This repo is forked from RWKV-LM
Test implement of RWKV v6 State-tuning with 4-bit quantization
if quant is disabled, it operates in bf16 training mode.
- Fixed Orpo algorithm.(about prob and mask)
- Stream model loading
- Optimized VRAM Management on Orpo Training mode
- Now, can train L61D4096 14B Orpo in ctx1024 @RTX4090!

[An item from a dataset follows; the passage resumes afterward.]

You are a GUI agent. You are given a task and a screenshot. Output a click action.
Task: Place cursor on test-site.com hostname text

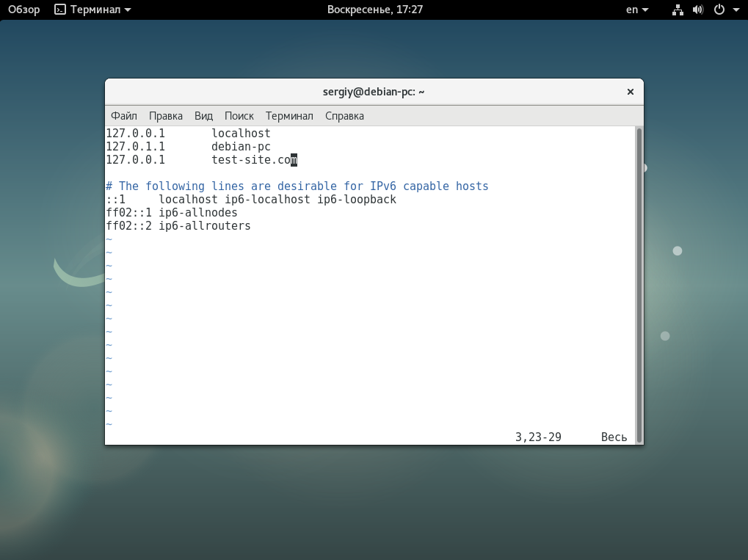253,160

Model | n_layer | dimention | VRAM ctx1024 |
---|---|---|---|
RWKV x060-14B | 61 | 4096 | 16.8 GB |
RWKV x060-7B | 32 | 4096 | 11.6 GB |
RWKV x060-3B | 32 | 2560 | 7.7 GB |
RWKV x060-2B | 32 | 2048 | 7.0 GB |
- Implemented Odds Ratio Preference Optimization(Orpo)
- Orpo adds a penalty based on odds ratio to the usual loss method to tell apart preferred and less preferred response styles.
- Refined Algorithm from RWKV-LM-LISA's Orpo
- If you prepare datasets for Chosen and Negative, you can train intensely to provide desirable answers to questions.
- Support gradient checkpointing. Compared to the old implementation of RWKV-LM-LISA's Orpo, it can reduce VRAM usage by up to 60%.
- DPO Dataset Compatible
I have quantized the main weights of RWKV to 4 bits using Bitsandbytes and enabled State-Tuning.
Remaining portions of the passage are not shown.